◆ **DOCUMENT SEGMENT**
Begin
Who Am I?

My photo
A nobody; a nitwit; a pilot; a motorcyclist; a raconteur; a lover...of life - who loves to laugh, who tries to not take myself (or anything) too seriously...just a normal guy who knows his place in the universe by being in touch with my spiritual side. What more is there?

25 January 2008

TomTom and Me

As a pilot, I've been using GPS navigators for well over ten years. "GPS" stands for global positioning system. Basically, a "GPS" is merely a receiver that uses signals from a bunch of satellites in orbit over the earth to determine your position. The accuracy of GPS will surprise you.
End
◆ **DATA**
Begin
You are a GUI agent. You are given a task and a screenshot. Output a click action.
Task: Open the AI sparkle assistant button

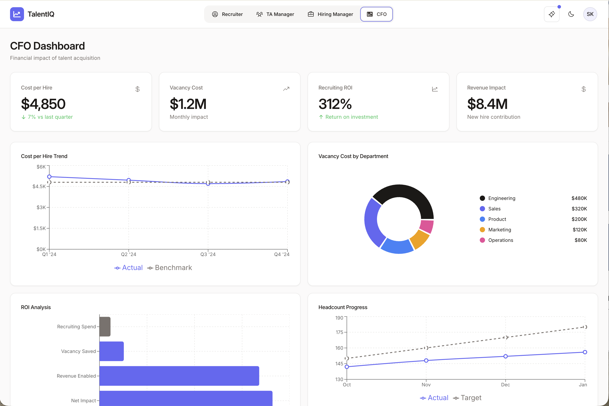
End
◆ **WRITTEN REQUEST 1**
Reproduce the portion of the TomTom blog post starting with "As a pilot, I've" and going on through "will surprise you.".
◆ **WRITTEN REQUEST 2**
Pick up the TomTom blog post after its final sentence and keep writing it.

◆ **WRITTEN REPLY 1**
As a pilot, I've been using GPS navigators for well over ten years. "GPS" stands for global positioning system. Basically, a "GPS" is merely a receiver that uses signals from a bunch of satellites in orbit over the earth to determine your position. The accuracy of GPS will surprise you.

◆ **WRITTEN REPLY 2**
The ones we use in aircraft are sort of complicated and not very easy to use - even the so-called "easy-to-use" ones! Even the best are far from intuitive. The one I currently have in my helicopter (Garmin 496) has many features that elude me due to the fact that: a) I don't use them often; and b) they are buried deep inside sub-menus. I do know how to program a one-leg, "direct-to" flight plan, and I know how to tune the XM Radio option. Other than that, I have to consult the voluminous manual when I want to enter and store a waypoint that is not already in the extensive database. And just about everywhere I land is an "off-airport" waypoint that is *not* in the database.

I promise I'm not going to get all jargon-y on you.

Check out this baby! The Garmin 496

GPS's have been showing up in cars for a few years now. Some rent-a-car companies have been offering them as options. My boss's Range Rover came with a built-in unit that was cumbersome for the driver to use, and dangerously so if you tried to program it while underway. Lately I'd started seeing an unfamiliar brand - TomTom - showing up in auto parts stores. They were very cheap. I assumed that they were a fairly useless gimmick.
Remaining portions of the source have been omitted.